Let’s take another look at energy-saving tyres, pioneered by Michelin, and now offered by most major tyre suppliers.
They can now be identified on tyre labelling as tyres rated A or B for fuel economy, and the difference compared with an F-rated tyre could be as much as a six or seven per cent cost saving. You need to be fully aware of certain facts though, when you purchase a car, be it new or used, to take advantage of this fuel-saving technology. You need to know that most of the performance-oriented tyres (many rated F and G for fuel economy) tend to work in exactly the opposite direction, with construction technology, rubber mixes, and tread patterns that actually produce higher rolling resistance. It’s quite apparent that many innocent car buyers are tempted by the design and appearance of big alloy wheels fitted with high-performance low profile tyres, and the accompanying images of performance and fast driving that, arguably, are out of place on most public roads, and certainly out of place on family hatchbacks and MPVs. The car manufacturers often strongly promote such wheels and tyres – by offering them as standard equipment on relatively modest cars with no sporting pretensions, or as modestly priced options.
They can do this with the aid of price deals with tyre manufacturers that ensure the tyre people good profits when owners come to replace these uneconomical, and more expensive, tyres. It’s often difficult to avoid some of such deals, as the upgraded wheels and tyres come bundled with other options that may be quite desirable for reasons unrelated to performance. Buyers may find that, in order to have climate control, or front and rear parking sensors, the upgrade comes with 17-inch or 18-inch alloy wheels fitted with sporty low profile tyres – and often there aren’t even any fuel-saving tyres available in those sizes, when it comes to replace them. These tyres will use more fuel, most likely be noisier than the typical equivalent energy-saving size of 205/55/16, and cost around £30 to £40 more each to replace. Based on average tyre life of 25,000 miles, and a modest four per cent fuel saving using energy saving tyres, (just 2mpg in 50mpg) the eye-catching alloys and wide tyres cost an owner £250 more in fuel and replacement costs over 25,000 miles. Anyone tempted by the modest £300 extra for optional 18-inch rims, with their 235/40/18 tyres, had better budget for a further £100 in fuel costs and, with tyre replacement more frequent at 15 to 20,000 miles, an extra £150 to £300 over the same period for wear, along with a noticeably bumpier ride! There’s also a small, but significant, jump in aerodynamic resistance (and fuel costs) each time you step up a wheel and tyre size, and a probability that the under-floor boot well that will house a standard full-size 205/55/16 spare won’t take anything bigger, meaning it’s either a skinny space-saver spare wheel, or even worse, the dreaded puncture repair kit!

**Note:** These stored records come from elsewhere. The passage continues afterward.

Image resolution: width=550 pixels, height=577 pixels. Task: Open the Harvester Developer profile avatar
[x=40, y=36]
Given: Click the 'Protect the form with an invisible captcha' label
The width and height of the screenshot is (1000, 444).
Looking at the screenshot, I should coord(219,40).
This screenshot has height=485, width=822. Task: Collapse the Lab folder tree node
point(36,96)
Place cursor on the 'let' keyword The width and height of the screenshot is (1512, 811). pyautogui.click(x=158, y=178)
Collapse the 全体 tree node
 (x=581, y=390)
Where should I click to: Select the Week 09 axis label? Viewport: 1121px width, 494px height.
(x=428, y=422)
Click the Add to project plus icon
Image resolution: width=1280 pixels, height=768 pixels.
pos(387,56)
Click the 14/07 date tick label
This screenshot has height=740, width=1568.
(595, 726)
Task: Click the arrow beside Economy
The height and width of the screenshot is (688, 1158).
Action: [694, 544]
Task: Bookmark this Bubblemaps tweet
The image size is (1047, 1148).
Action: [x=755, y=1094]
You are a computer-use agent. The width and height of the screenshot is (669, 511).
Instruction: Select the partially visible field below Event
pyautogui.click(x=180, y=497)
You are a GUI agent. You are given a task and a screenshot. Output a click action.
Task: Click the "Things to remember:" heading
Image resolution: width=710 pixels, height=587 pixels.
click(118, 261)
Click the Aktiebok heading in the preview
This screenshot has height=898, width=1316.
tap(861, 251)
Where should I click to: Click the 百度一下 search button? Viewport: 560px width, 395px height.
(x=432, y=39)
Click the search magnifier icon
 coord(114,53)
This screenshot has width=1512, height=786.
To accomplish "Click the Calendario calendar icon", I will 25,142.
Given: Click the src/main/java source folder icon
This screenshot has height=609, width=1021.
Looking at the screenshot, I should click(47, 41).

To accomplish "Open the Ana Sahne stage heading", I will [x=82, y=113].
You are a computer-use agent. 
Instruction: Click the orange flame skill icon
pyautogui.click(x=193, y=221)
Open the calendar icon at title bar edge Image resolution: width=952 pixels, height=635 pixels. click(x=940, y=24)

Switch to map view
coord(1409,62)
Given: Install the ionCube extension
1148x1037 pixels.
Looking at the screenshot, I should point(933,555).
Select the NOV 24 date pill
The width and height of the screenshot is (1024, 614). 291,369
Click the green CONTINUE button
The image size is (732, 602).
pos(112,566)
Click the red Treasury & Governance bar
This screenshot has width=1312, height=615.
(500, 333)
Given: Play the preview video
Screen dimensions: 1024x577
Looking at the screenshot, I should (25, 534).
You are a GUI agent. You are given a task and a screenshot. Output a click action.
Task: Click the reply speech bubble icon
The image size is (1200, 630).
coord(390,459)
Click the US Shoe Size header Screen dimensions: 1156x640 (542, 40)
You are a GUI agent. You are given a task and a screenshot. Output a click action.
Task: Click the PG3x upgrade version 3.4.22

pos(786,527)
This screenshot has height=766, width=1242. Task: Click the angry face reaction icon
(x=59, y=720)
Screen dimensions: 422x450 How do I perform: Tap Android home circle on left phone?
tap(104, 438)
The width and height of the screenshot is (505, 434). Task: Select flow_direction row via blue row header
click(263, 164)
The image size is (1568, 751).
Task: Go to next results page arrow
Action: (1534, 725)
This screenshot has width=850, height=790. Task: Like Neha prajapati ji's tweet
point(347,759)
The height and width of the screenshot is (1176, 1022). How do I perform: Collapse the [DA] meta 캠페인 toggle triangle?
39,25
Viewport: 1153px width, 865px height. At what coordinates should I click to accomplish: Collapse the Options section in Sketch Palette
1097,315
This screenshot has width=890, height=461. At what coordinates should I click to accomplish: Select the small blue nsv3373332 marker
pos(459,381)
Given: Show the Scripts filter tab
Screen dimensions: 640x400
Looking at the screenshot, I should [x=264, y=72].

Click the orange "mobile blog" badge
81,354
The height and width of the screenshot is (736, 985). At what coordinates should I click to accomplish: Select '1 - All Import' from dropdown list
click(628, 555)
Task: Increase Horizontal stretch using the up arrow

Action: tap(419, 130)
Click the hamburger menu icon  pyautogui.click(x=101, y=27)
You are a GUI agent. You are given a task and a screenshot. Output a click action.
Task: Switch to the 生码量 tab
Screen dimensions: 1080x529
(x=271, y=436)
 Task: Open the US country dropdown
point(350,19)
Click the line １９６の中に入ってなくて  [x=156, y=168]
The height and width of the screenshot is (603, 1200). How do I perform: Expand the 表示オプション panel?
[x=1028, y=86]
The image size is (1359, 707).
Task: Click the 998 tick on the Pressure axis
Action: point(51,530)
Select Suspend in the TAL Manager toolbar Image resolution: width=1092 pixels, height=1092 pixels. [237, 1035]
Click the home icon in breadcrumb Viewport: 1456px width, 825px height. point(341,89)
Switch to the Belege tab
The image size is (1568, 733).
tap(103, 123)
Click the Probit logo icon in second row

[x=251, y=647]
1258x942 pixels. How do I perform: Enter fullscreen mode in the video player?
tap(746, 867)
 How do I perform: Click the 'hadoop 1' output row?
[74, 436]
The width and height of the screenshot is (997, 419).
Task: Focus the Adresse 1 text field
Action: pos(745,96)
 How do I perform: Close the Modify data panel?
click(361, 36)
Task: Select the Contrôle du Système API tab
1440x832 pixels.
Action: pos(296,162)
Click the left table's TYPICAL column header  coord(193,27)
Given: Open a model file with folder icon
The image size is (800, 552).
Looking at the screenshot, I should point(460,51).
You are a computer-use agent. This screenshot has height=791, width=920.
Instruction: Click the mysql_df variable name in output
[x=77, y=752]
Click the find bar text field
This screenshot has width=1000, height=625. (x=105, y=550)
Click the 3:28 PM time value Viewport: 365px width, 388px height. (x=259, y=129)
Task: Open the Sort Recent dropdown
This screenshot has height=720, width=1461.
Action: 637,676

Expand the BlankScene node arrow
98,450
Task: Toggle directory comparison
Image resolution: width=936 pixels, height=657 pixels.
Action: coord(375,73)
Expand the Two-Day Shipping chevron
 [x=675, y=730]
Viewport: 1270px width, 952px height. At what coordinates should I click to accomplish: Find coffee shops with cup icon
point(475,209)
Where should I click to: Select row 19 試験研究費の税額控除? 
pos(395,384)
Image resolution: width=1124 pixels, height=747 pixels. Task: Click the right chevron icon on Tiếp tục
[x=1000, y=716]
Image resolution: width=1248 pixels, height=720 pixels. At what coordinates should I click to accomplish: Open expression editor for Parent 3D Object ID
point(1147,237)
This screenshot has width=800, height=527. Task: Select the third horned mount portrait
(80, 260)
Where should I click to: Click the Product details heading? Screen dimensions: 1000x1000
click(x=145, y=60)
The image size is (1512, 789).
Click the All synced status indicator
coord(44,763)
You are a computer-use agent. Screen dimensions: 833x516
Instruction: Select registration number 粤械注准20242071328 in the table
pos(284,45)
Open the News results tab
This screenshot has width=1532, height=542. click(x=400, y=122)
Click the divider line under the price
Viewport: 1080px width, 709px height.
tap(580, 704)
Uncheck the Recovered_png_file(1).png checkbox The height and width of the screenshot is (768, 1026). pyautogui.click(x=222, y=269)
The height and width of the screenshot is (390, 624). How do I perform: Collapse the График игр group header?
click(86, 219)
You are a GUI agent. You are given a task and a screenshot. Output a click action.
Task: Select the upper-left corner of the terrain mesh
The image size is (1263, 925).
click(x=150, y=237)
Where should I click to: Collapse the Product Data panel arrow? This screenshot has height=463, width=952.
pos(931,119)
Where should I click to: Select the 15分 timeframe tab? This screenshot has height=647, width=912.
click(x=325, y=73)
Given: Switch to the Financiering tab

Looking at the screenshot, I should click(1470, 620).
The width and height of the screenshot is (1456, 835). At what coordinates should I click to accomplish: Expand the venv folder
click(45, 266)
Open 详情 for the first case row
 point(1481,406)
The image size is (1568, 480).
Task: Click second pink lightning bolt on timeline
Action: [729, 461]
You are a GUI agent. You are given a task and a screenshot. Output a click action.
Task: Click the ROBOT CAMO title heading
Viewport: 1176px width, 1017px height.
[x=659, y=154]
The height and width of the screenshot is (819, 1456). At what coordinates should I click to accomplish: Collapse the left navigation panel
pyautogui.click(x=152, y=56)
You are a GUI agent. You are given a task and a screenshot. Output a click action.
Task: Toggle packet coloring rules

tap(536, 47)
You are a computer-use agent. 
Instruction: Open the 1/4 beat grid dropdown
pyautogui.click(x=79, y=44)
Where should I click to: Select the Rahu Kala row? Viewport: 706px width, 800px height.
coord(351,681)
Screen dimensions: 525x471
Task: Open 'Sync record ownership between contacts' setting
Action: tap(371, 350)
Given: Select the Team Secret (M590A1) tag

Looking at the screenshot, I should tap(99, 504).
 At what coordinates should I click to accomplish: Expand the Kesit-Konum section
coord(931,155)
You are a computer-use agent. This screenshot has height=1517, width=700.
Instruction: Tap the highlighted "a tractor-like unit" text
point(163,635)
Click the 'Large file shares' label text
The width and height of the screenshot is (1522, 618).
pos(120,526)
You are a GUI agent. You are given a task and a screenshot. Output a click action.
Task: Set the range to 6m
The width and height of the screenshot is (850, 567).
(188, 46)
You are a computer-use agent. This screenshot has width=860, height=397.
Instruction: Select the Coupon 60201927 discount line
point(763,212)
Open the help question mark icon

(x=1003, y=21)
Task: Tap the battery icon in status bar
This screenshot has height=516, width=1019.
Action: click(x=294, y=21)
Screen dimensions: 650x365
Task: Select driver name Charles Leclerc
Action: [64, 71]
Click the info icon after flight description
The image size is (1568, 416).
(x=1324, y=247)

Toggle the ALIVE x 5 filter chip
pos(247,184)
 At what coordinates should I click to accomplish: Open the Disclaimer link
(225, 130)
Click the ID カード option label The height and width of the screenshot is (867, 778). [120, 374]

All things considered, it’s hard to save fuel by driving intelligently with the kind of handicap that these wide low-profile tyres impose. The downsides of energy-saving low rolling resistance tyres? Their wet grip used to be rather inferior, but the major manufacturers have now cracked the problem, and we’ve confirmed that they all offer tyres rated A or B for fuel efficiency, together with A or B for wet grip, and will offer significantly better grip than wider tyres in snow. Energy-saving tyres are also generally quieter and occasional assertions that they may give a harsher ride are questionable, since the fuel savings come mainly from the tread design and the formulation of the rubber used in the tread section, not from side-wall properties; try Bridgestone Ecopia tyres if you want economy tyres that ride really well, and quietly.
We must finally mention that rolling resistance of any new tyre reduces with mileage, as the tread depth is reduced by wear, and sets of new energy-saving tyres may not show immediate benefits; fuel economy calculations, from the car’s on-board-computer (OBC), or by brim-to-brim checks, will also be distorted by the larger circumference of new tyres. In fact you’ll be covering more miles compared with before than your instruments may declare, as wheel rotation count is the usual method of distance measurement. If you use your satellite navigation for the distance input, it is possible to produce more accurate results on longer trips.